RECORDS FOR THE EXERCISE:

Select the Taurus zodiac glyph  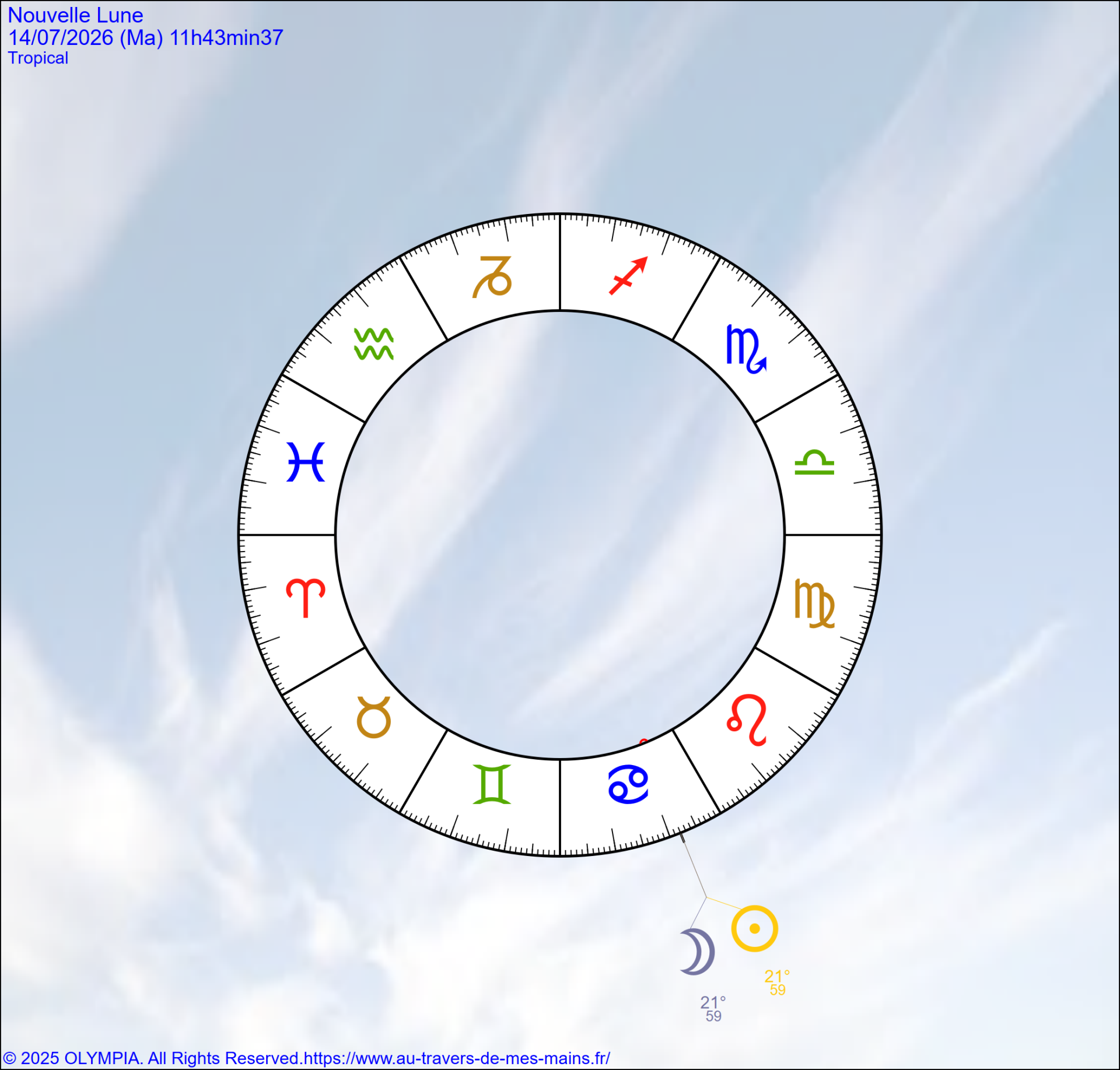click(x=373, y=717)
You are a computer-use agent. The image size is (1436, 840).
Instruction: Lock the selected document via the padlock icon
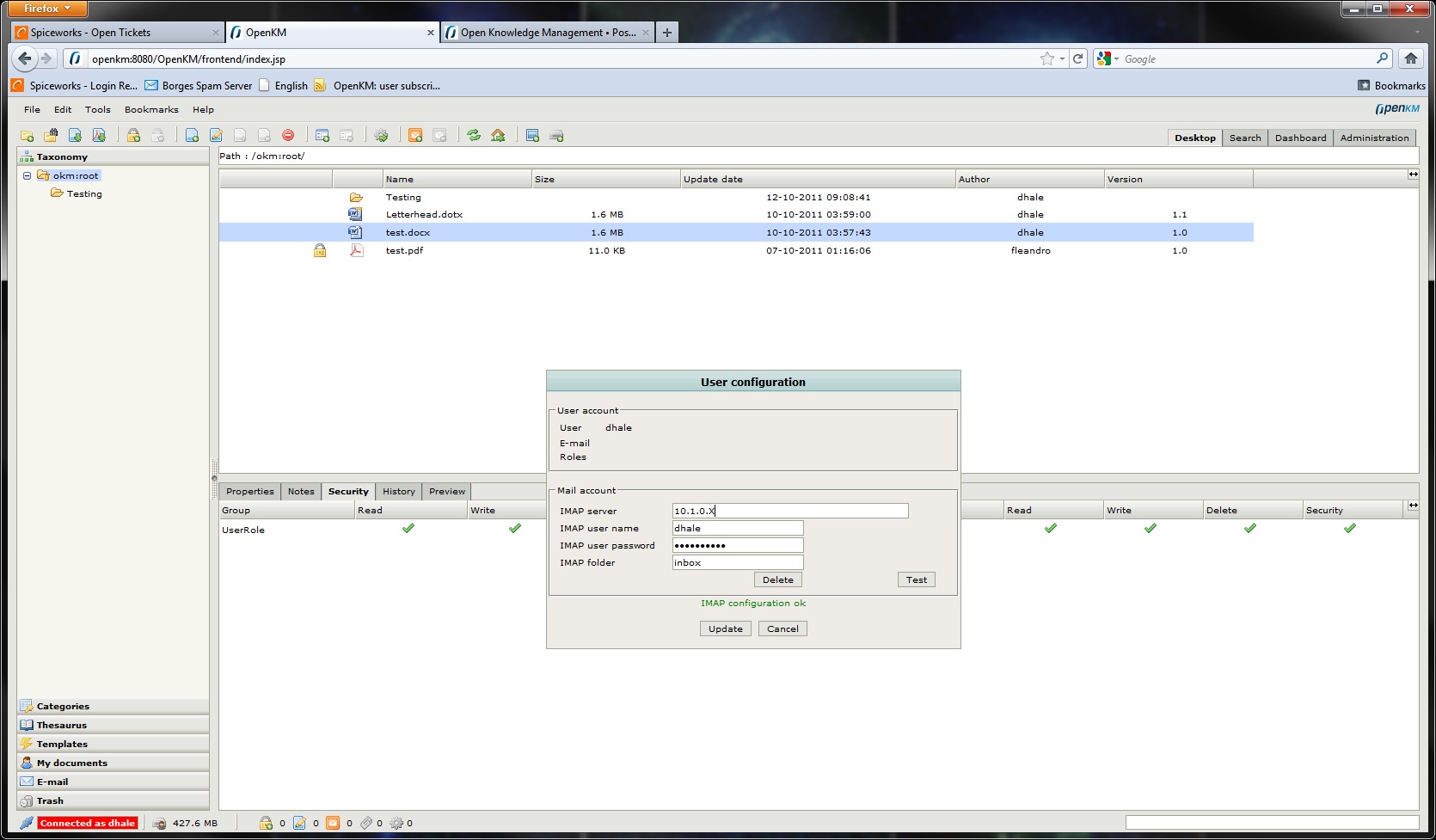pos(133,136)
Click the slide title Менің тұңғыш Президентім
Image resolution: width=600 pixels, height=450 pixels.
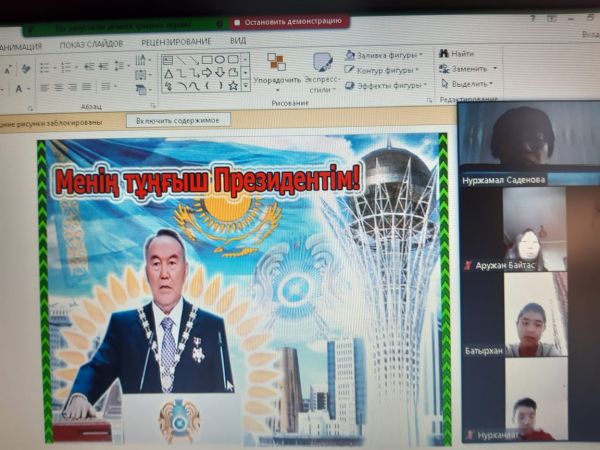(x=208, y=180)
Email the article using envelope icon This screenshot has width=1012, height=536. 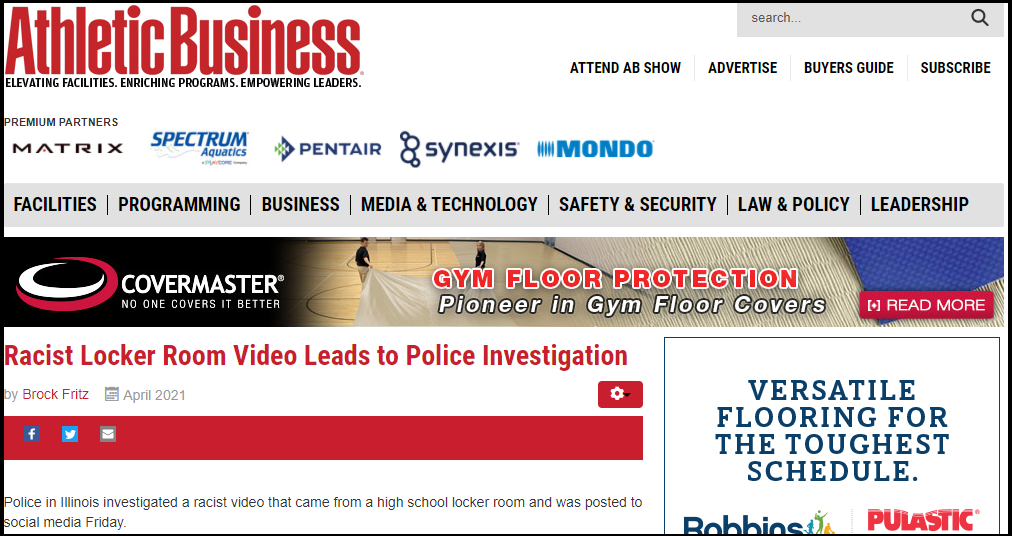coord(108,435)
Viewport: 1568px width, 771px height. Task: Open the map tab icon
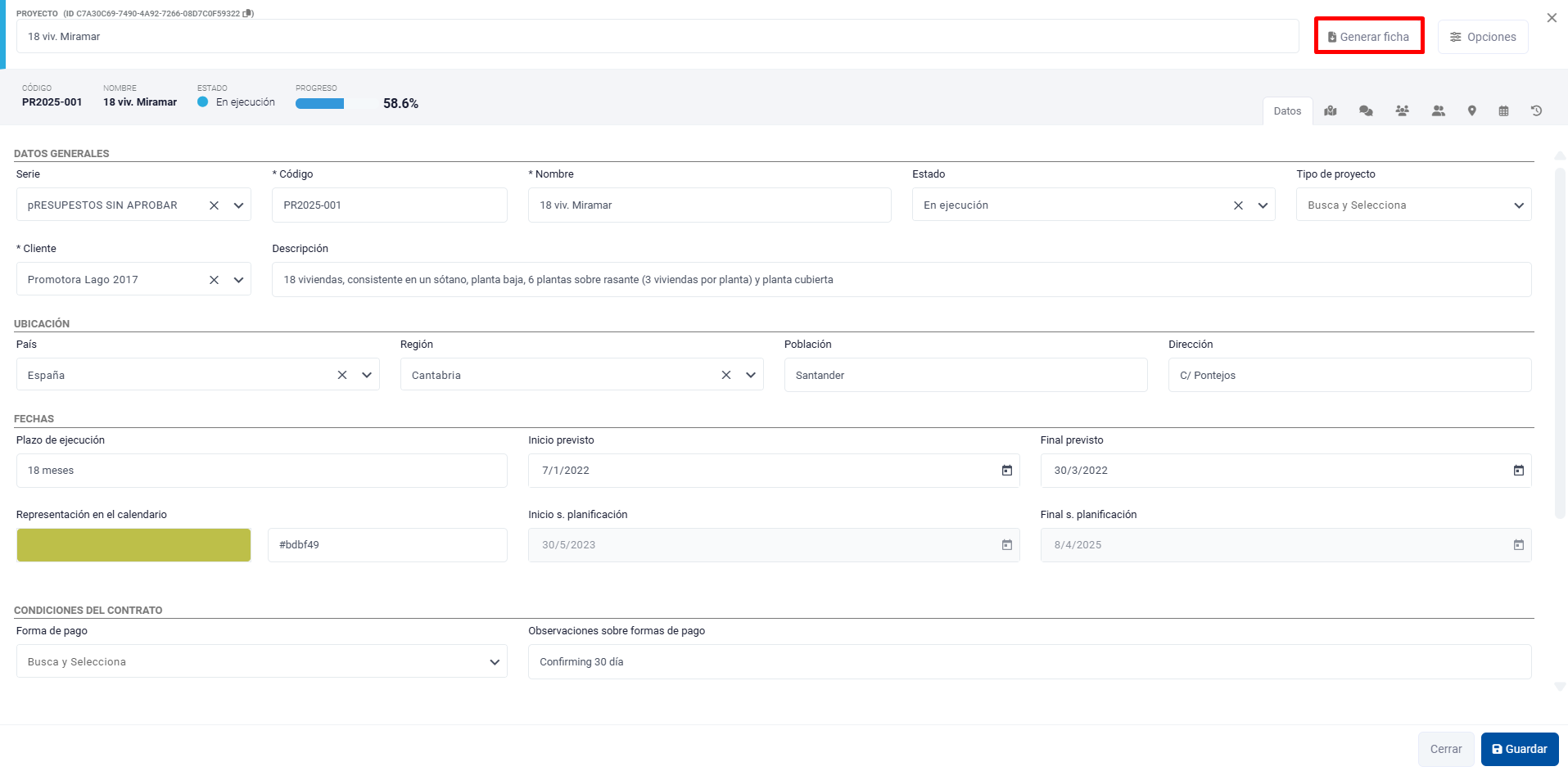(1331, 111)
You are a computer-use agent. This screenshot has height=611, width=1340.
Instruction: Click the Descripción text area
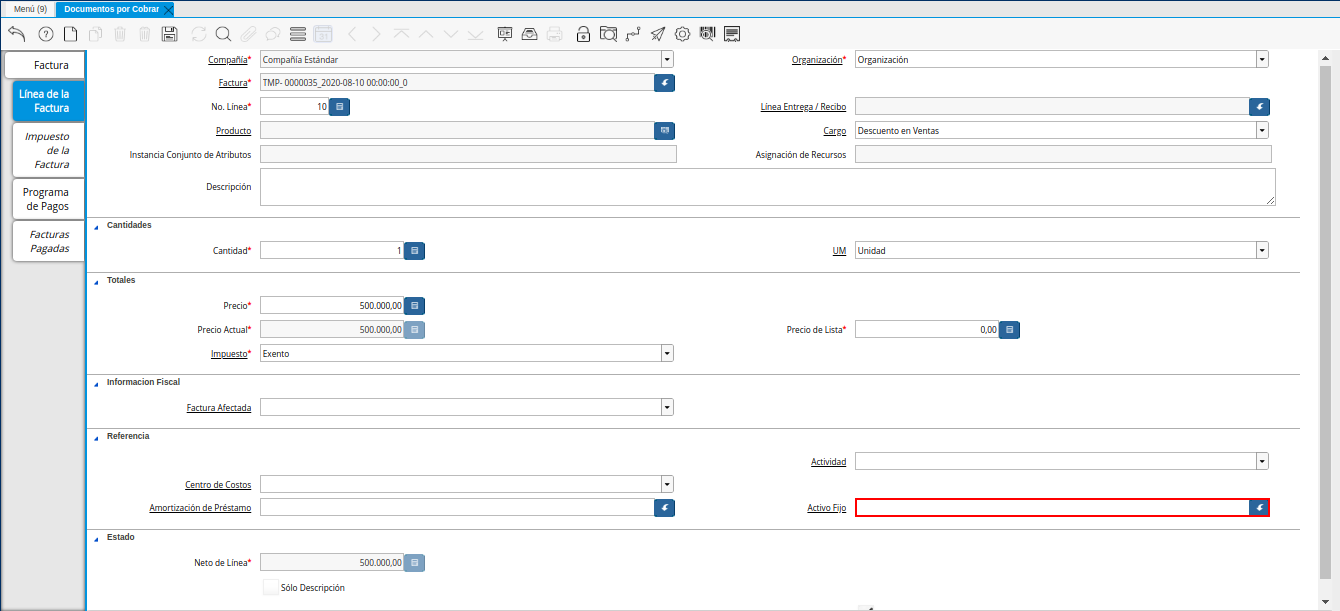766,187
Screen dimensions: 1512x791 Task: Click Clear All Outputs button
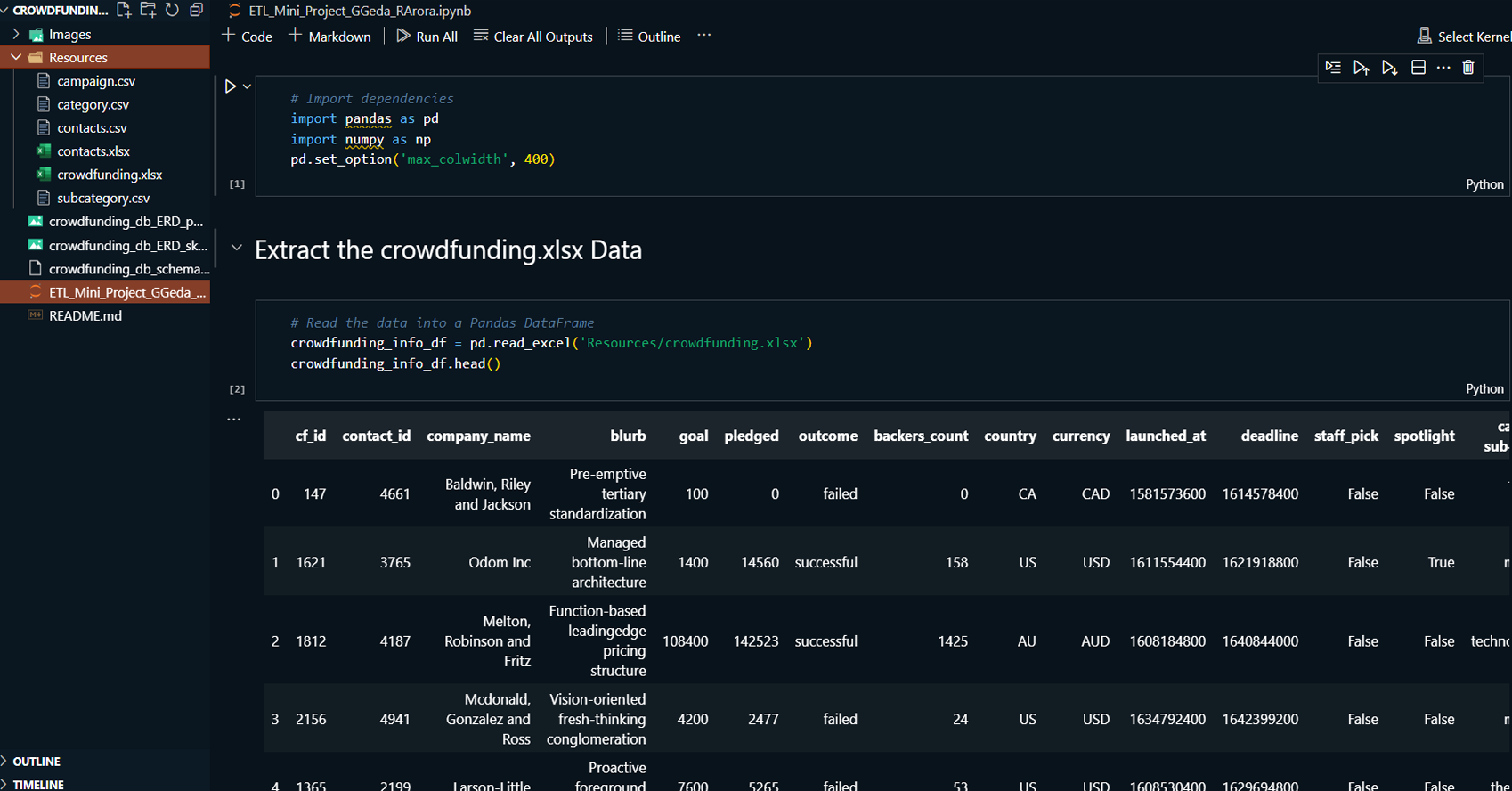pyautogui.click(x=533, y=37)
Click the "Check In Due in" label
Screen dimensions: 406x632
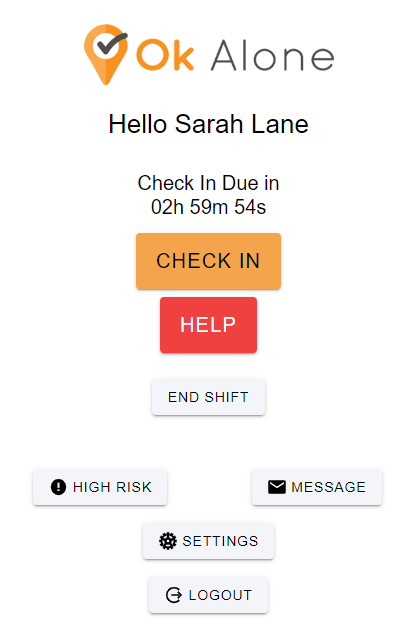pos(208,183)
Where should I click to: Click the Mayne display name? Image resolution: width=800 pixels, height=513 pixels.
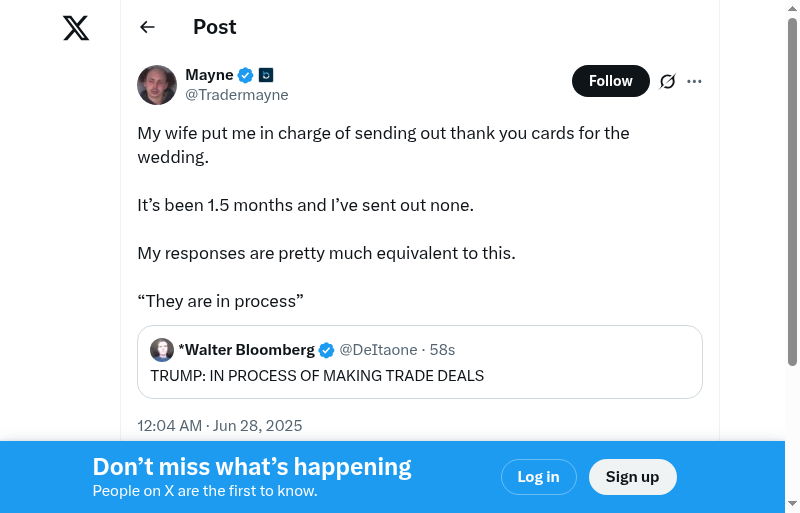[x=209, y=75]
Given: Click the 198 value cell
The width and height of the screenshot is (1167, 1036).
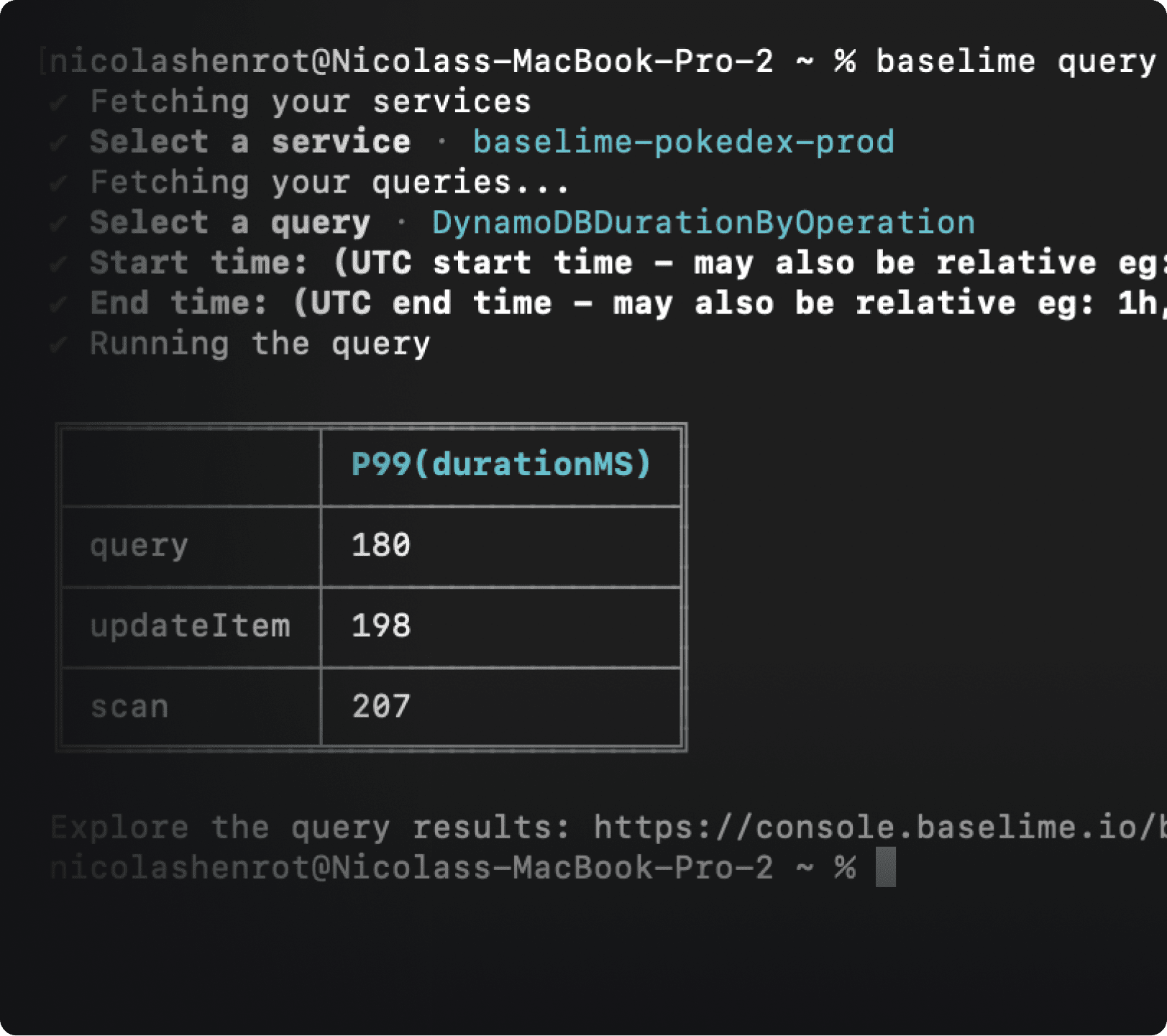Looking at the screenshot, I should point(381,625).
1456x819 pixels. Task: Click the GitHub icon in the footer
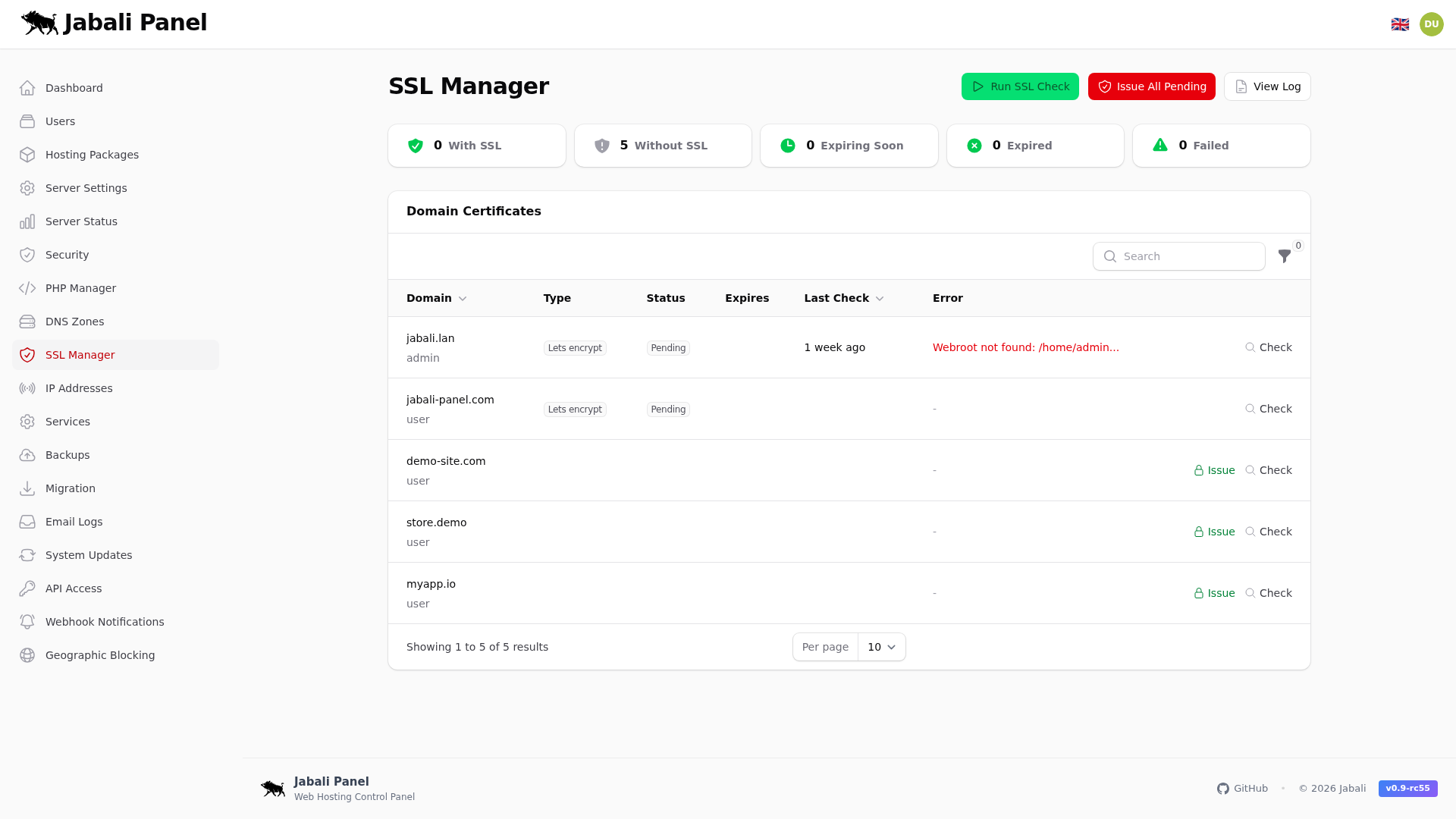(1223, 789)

EXERCISE DIRECTIONS: Update the records between the lines containing "You are a computer-use agent. This" and "[x=209, y=75]", inclusive, changing "Screen dimensions" to "Display size" and leaving everything else unchanged. Return only those lines, without the pictures.

RESPONSE BELOW:
You are a computer-use agent. This screenshot has height=611, width=1340.
Instruction: Click the Descripción text area
766,187
Display size: 1512x791 Task: Click Clear All Outputs button
pyautogui.click(x=533, y=37)
Click the "Check In Due in" label
Display size: 406x632
pos(208,183)
Where should I click to: Click the Mayne display name? Image resolution: width=800 pixels, height=513 pixels.
[x=209, y=75]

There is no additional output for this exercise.